Real behavior proof — refresh for current PR head 335965e51e

The PR has grown two new commits since the original proof: a self-heal of
sessionStartedAt for legacy session entries (7be938167e) and a test-type
fix (335965e51e). The original modelOverride race proof remains valid as-is
(no production code path for that scenario changed); this comment extends the
same scripts/repro-5369.mts driver to also cover the new self-heal logic,
end-to-end, against the production session-store modules.

Behavior or issue addressed (new in this revision): After the original
#5369 fix dropped entry?.sessionStartedAt from nextEntryPatch, legacy
session entries that lack sessionStartedAt in the store stayed unhealed
forever — mergeSessionEntryWithPolicy falls back to
existing.sessionStartedAt (still undefined) when the patch omits the
field. The follow-up commit pre-computes a JSONL-derived recovery candidate
outside the store lock and writes it into the patch only when the
freshly-loaded store still lacks the field, so a concurrent writer that sets
sessionStartedAt between the cache load and the store lock cannot be
clobbered.

Real environment tested:

  • Host: Linux 6.14.0-34-generic on x86_64, Node v22.22.0, openclaw production
    session-store modules from this branch
    (src/config/sessions/store.ts, src/config/sessions/types.ts,
    src/config/sessions/lifecycle.ts, src/config/sessions/paths.ts).

Runs the production loadSessionStore / updateSessionStore /
mergeSessionEntry / resolveSessionLifecycleTimestamps /
resolveSessionFilePath code paths against a real on-disk JSON store and a
real JSONL transcript header written into the path the production code
resolves. No mocking; no shims.

The previously-reported Multipass ai-assistant VM run for the modelOverride
race in the original comment above is unchanged and still covers
cross-environment proof for that batch.

Exact command run after this patch:

node --import tsx scripts/repro-5369.mts 1000

The driver lives in this branch (local-only, intentionally not committed).
Per iteration, for each of three new self-heal batches it:

  1. Writes a real JSONL transcript header at the path
    resolveSessionFilePath(sessionId, undefined, {rootDir}) produces, with
    {"type":"session","id":<sessionId>,"timestamp":<ISO>} as the first line.
  2. Initializes a session entry on disk via updateSessionStore and removes
    sessionStartedAt post-merge so the store entry truly lacks the field
    (mirrors a pre-field-introduction schema).
  3. Captures the entry via loadSessionStore({ skipCache: true }) — the same
    shape the agent handler holds in its local entry variable.
  4. For the no-clobber batch only: a concurrent updateSessionStore sets
    sessionStartedAt: <fresh> between the capture and the agent handler's
    own store lock.
  5. Computes the recovery candidate via the production
    resolveSessionLifecycleTimestamps({entry: captured, storePath, agentId})
    call site that src/gateway/server-methods/agent.ts:1252-1262 uses.
  6. Enters the store lock and applies the patch two ways:
  7. Reads the persisted entry back from disk and reports what survived.

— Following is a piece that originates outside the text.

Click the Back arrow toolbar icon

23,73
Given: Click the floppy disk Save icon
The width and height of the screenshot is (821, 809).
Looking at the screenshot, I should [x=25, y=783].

Evidence after fix (host run, 1000 iterations):

[repro #5369] node v22.22.0 on linux x64
[repro #5369] storePath=/tmp/openclaw-pr5369-qMidRR/sessions.json
[repro #5369] iterations=1000

[repro #5369] running PRE-FIX patch shape (entry?.modelOverride writeback)...
[repro #5369] PRE-FIX :  1000/1000 sub-agents lost their override  (376 ms)
[repro #5369]           sample: expected=haiku-4.5-iter-0 actual=undefined

[repro #5369] running POST-FIX patch shape (modelOverride dropped from patch)...
[repro #5369] POST-FIX:  0/1000 sub-agents lost their override  (293 ms)
[repro #5369]           sample: expected=haiku-4.5-iter-0 actual=haiku-4.5-iter-0

[repro #5369] running PRE-SELF-HEAL on legacy entry (no recovery wired in)...
[repro #5369] PRE-SELF-HEAL  :  1000/1000 legacy entries left unhealed  (283 ms)
[repro #5369]                  sample: expected=1735689600000 actual=undefined (recovered candidate was 1735689600000)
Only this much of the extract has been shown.